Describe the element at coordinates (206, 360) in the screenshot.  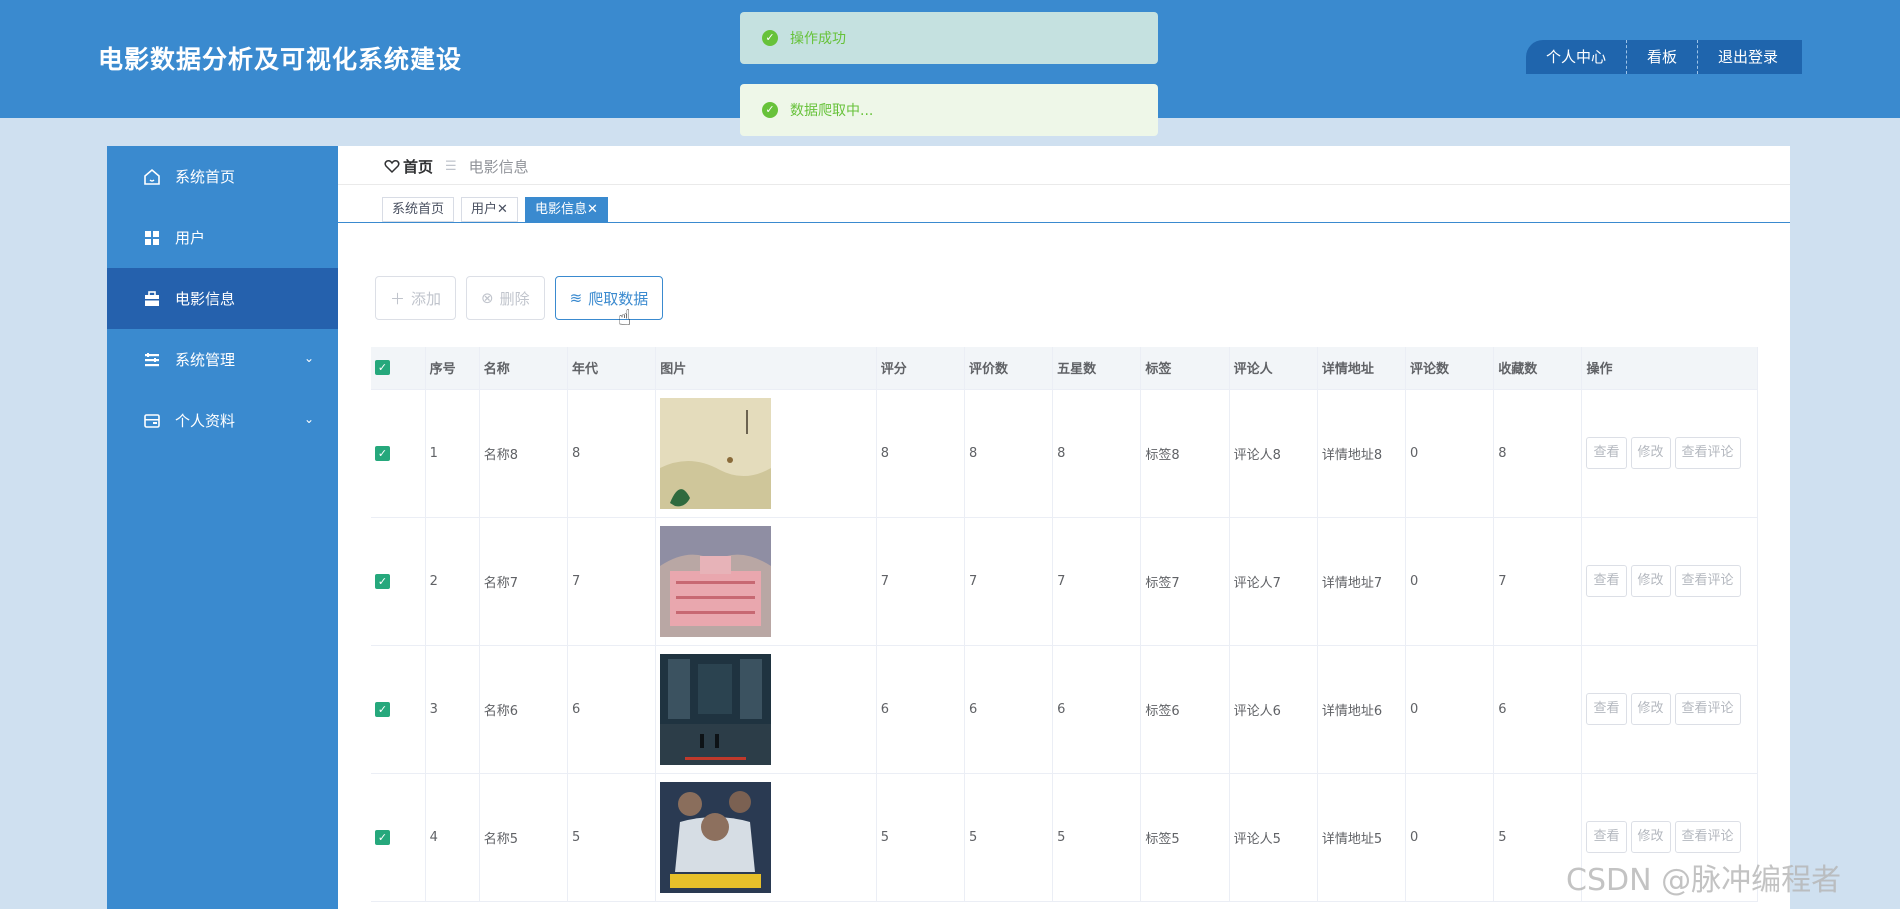
I see `sidebar-item-label: 系统管理` at that location.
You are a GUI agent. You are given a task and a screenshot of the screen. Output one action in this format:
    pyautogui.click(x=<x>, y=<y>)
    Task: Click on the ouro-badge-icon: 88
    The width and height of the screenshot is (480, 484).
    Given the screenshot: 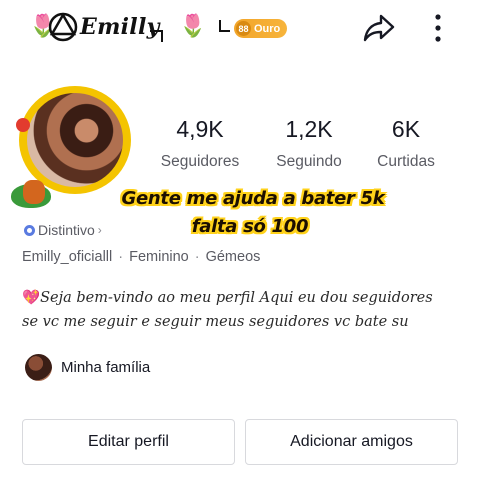 What is the action you would take?
    pyautogui.click(x=244, y=28)
    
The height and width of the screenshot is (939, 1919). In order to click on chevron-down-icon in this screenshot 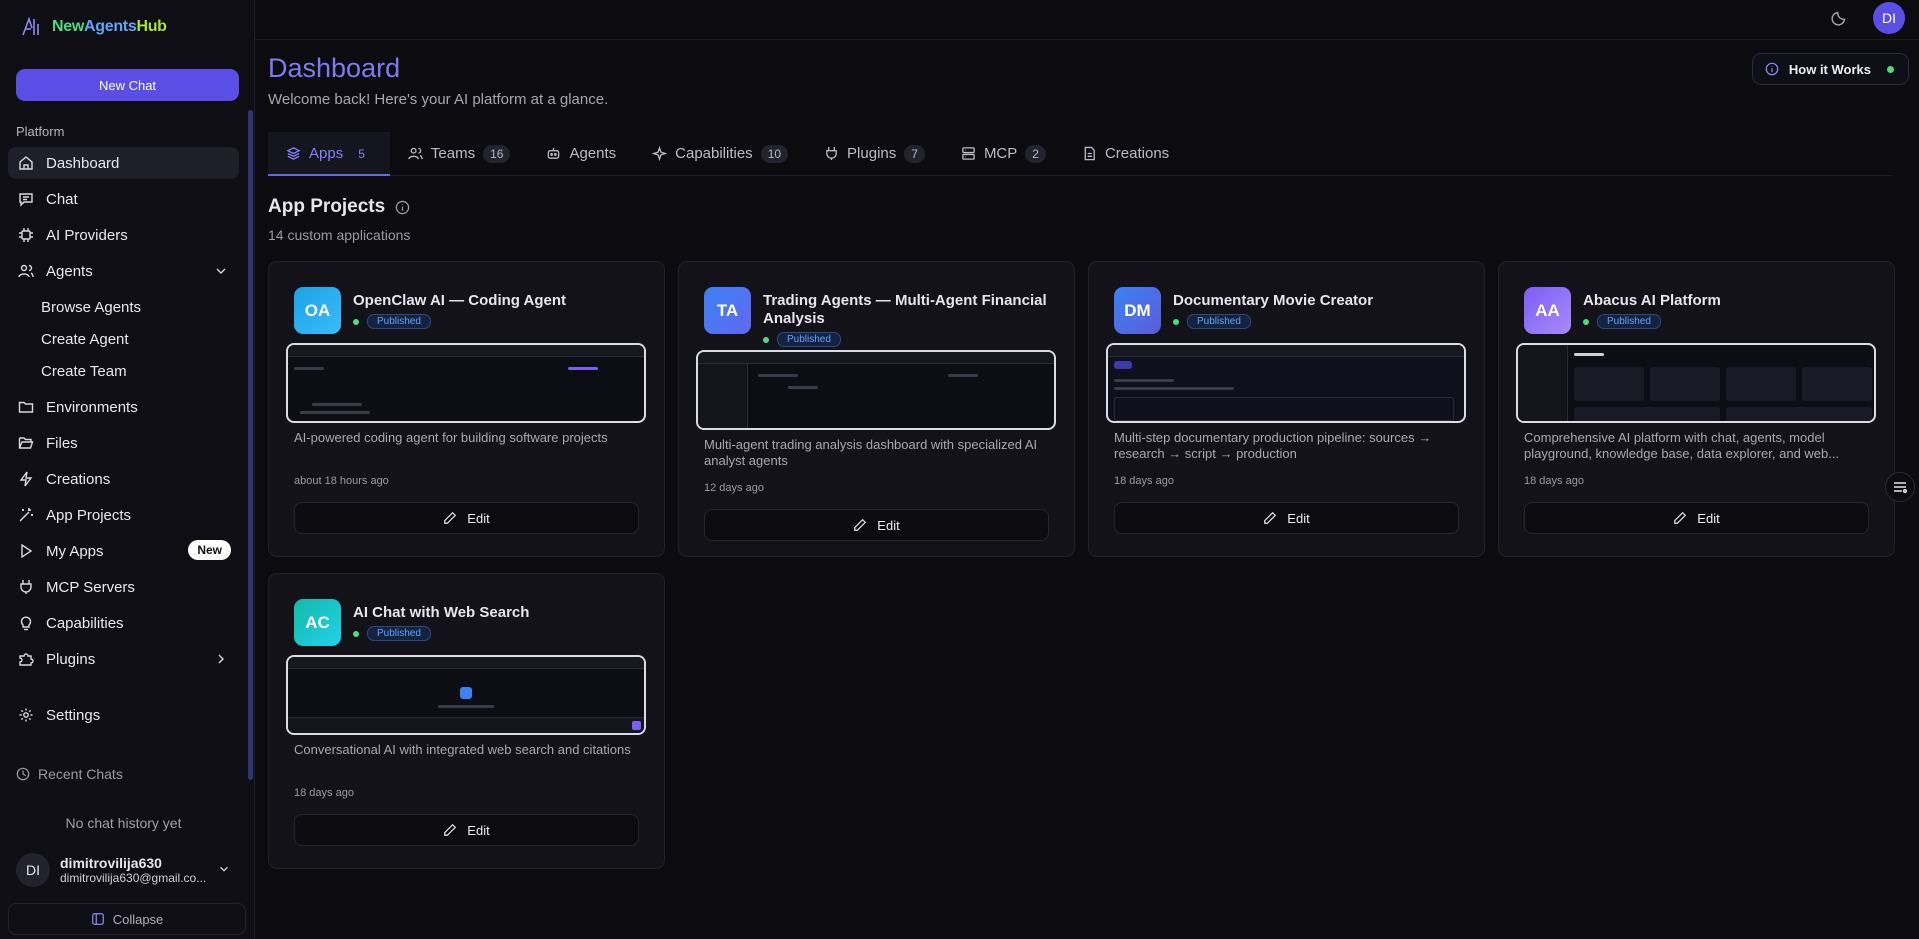, I will do `click(221, 271)`.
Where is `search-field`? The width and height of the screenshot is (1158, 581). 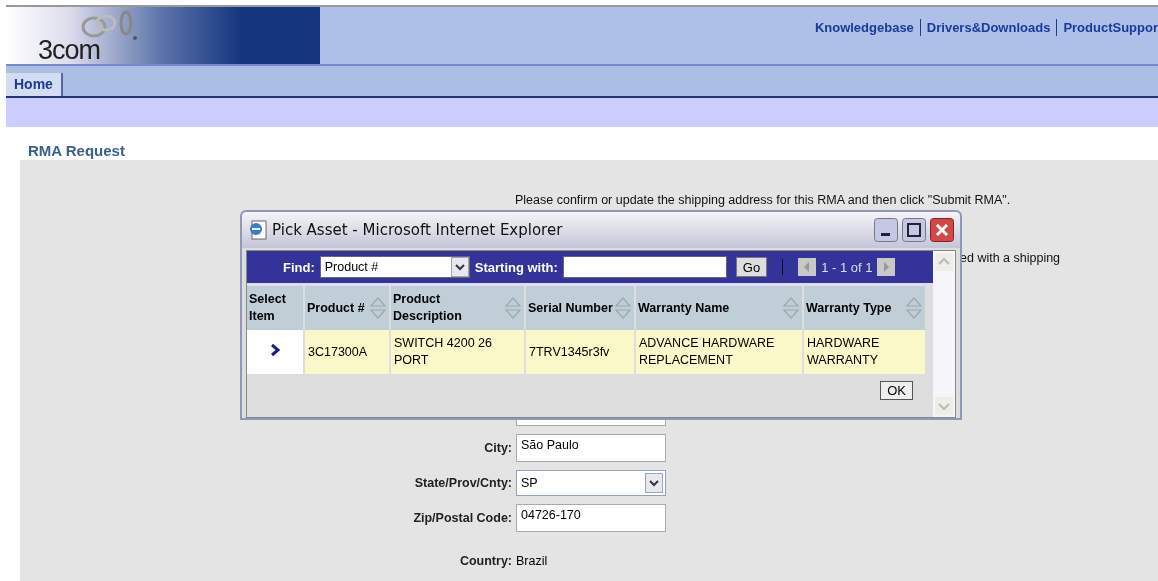 search-field is located at coordinates (644, 267).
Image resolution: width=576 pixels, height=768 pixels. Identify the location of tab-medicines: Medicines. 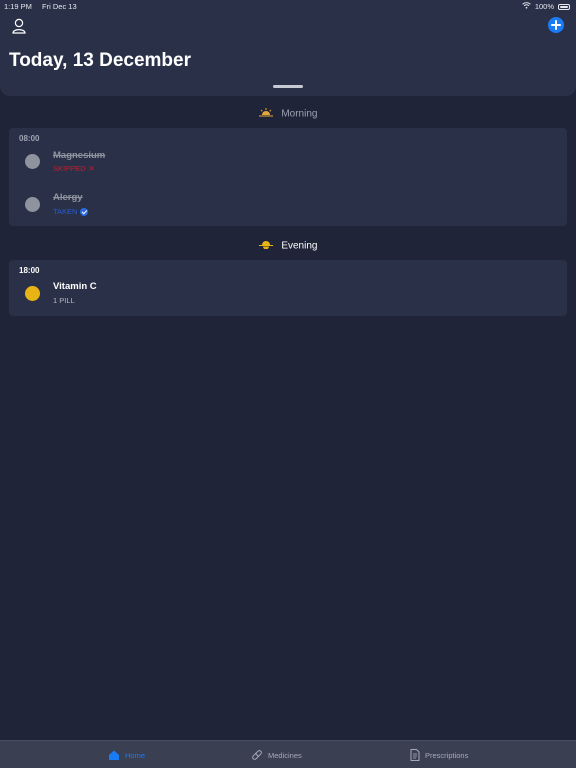
(276, 755).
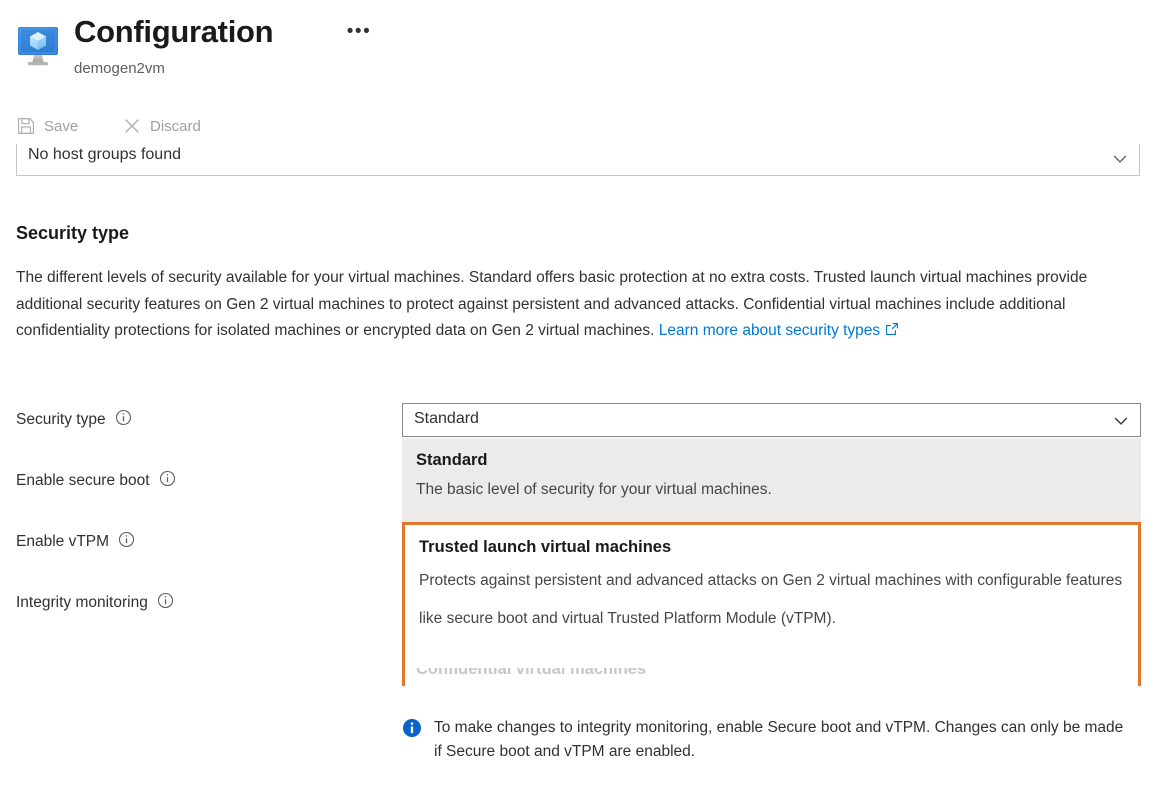 The width and height of the screenshot is (1171, 787). What do you see at coordinates (532, 673) in the screenshot?
I see `option-title: Confidential virtual machines` at bounding box center [532, 673].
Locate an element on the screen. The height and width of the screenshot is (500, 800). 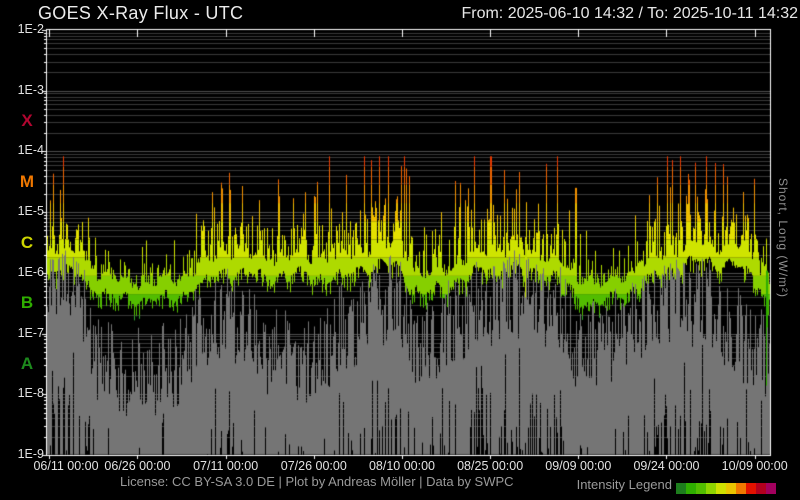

..............................

### Directions
Reproduce the data above word for word, from the line containing "Image resolution: width=576" through the end of the data, and leave out the pictures.

### Exercise response
Image resolution: width=576 pixels, height=768 pixels. Identify the location of tab-medicines: Medicines. 
(276, 755).
 The width and height of the screenshot is (1171, 787). What do you see at coordinates (532, 673) in the screenshot?
I see `option-title: Confidential virtual machines` at bounding box center [532, 673].
Locate an element on the screen. The height and width of the screenshot is (500, 800). 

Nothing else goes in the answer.